PowerPoint gets very cranky if you don't have a printer driver installed on your computer and set as default. You don't really need to have a physical printer, just the driver at a minimum.
This should be a MS-approved standard printer driver, and not a specialty driver like a Fax driver, Microsoft Office Document Imaging driver, Acrobat or the like.
The driver should be locally installed (ie, the driver should reside on your PC, not on a network, though you can "connect" a locally installed driver TO a network printer).
I have a printer installed already. Is it local?
If you already have a printer driver installed and need to know whether it's local or not:
- Choose Start, Control Panel, Printers and Faxes.
- Right-click your printer and choose Properties.
- On the General tab of the Properties dialog box, click Print a test page.
- Look at the Computer name: listed on the printer test page. If it matches the name of your computer, then the printer driver is locally installed. If it's some other name, then you're using a shared driver from that computer, which is liable to cause problems for PowerPoint.

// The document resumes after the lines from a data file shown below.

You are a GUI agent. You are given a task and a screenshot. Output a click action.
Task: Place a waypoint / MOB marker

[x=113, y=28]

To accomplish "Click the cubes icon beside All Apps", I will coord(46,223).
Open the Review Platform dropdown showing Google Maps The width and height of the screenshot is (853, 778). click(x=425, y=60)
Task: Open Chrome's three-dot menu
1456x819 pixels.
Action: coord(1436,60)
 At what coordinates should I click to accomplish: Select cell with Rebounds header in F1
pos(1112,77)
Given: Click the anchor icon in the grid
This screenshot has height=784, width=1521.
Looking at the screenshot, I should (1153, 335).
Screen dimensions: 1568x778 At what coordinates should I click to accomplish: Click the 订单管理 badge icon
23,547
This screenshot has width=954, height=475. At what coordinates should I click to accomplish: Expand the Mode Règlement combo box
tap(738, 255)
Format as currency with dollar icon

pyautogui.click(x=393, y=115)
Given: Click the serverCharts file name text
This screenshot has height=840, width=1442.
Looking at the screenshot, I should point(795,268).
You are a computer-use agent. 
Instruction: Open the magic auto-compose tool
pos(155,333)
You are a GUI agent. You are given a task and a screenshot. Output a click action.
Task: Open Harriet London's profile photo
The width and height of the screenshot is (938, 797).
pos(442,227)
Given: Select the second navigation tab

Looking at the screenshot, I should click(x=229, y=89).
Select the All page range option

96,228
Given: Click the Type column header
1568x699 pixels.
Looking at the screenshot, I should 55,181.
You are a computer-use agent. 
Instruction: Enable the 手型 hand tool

Install a printer driver locally
Installing a printer driver is a Windows function, not a PowerPoint one. Before installing a printer driver, quit PowerPoint and your other programs.
Read over the installation instructions that came with your printer. When in doubt, follow the instructions there rather than the ones below.
- Click Start, Settings, Control Panel.
- Double-click "Printers & Faxes"
- Double-click "Add Printer" to start the Add Printer Wizard
The Add Printer Wizard Welcome screen
- Click Next
Local or Network Printer
- Click "Local Printer"
- Make sure there's NO checkmark next to "Automatically detect and install ..."
- Click Next
Select a Printer Port
- If your printer is actually attached to the computer, click "Use the following port" and select the port your printer's attached to.
- If you're installing a driver only to keep PowerPoint happy, choose LPT1: or FILE: (it doesn't really matter, since you'll never actually print to the port)
- If you're installing a local driver but need to print to a network printer, look for the printer's port on the network and choose it, if available. If not, choose LPT1: for now. You can change the setting later.
- Click Next
Install Printer Software
- If installing a real printer, select your printer manufacturer and printer model here.
- If you have an installation disk or CD that came with the printer, click "Have Disk" and locate the INF file for the printer (check the printer's documentation for specific instructions).
- If installing a printer only to keep PowerPoint happy, choose the HP LaserJet 4V/4MV as we've done here
- Click Next
Name Your Printer
- Give the printer a name (this is the name you'll use to select it later)
- If installing a printer just to make PowerPoint happy, you might want to give it a name that indicates it isn't a real physical printer (PPT Pacifier, or the like)
- Click "Yes" under "Do you want to use this printer as the default printer" (this option may not appear in all Windows versions; see Notes below)
- Click Next
Printer Sharing
- Click "Do not share this printer"
- Click Next
Print Test Page
- Click No
- Click Next
Completing the Add Printer Wizard
- Review your choices. Click Back if you need to change anything
- Click Finish
If you don't see "Use this printer as the default printer" in the "Name printer" screen, finish installing the printer, then click Start, Settings, Printers; rightclick the printer you just installed and click "Set as default printer" from the pop-up menu that appears.
If you have a physical printer installed, you can print a test page to make sure it's working correctly and to verify that it's a local and not a network-installed driver.
- Click Start, then click Printers and Faxes
- Right-click the printer you want to test and choose Properties from the pop-up menu
- Click "Print test page" on the Properties dialog box that appears
- When the test page finishes printing, check the following items on it:
- Computer name: this will be the name of the computer the printer driver is on. It should be the same as your computer's name. If it's some other computer's name, then the printer driver is NOT locally installed.
- Printer name: this should show the name you assigned when installing the driver; if it shows something like \\Computername\Printername, the driver's on the network, not on your PC. Consider removing the network version and installing a local driver instead.